▶ Aim of the task
Filter the data for lines with the word "button", then copy every line so identified.
"""
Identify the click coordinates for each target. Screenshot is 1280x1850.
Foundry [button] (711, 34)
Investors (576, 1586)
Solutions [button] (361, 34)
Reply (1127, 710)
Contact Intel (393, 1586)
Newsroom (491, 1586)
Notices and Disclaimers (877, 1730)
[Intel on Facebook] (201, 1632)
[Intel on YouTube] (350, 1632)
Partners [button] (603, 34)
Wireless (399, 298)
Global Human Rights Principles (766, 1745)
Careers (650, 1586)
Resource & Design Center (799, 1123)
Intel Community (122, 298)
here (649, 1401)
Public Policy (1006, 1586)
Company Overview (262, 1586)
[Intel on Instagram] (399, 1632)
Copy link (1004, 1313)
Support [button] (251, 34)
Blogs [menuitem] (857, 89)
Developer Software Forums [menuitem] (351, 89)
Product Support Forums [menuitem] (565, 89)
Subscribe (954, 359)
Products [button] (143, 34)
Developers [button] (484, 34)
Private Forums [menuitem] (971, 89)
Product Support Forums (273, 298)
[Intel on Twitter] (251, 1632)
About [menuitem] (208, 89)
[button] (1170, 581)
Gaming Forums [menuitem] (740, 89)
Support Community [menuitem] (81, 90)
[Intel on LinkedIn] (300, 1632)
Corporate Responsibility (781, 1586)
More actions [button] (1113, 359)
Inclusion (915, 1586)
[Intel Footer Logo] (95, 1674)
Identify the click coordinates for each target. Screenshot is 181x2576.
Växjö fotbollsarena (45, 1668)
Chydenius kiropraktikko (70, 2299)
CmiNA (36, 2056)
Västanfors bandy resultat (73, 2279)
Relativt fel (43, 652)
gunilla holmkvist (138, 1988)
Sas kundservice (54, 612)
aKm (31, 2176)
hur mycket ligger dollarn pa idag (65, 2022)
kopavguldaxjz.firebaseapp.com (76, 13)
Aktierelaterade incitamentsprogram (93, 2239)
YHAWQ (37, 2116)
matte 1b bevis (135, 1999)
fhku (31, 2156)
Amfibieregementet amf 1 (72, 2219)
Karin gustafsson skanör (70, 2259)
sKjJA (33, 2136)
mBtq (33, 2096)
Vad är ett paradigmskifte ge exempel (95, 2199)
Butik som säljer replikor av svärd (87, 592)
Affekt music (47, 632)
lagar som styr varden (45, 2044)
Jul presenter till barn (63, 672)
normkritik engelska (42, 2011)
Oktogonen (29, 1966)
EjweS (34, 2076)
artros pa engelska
"""
▶ Result of the task
Foundry [button] (711, 34)
Solutions [button] (361, 34)
Partners [button] (603, 34)
Support [button] (251, 34)
Products [button] (143, 34)
Developers [button] (484, 34)
[button] (1170, 581)
More actions [button] (1113, 359)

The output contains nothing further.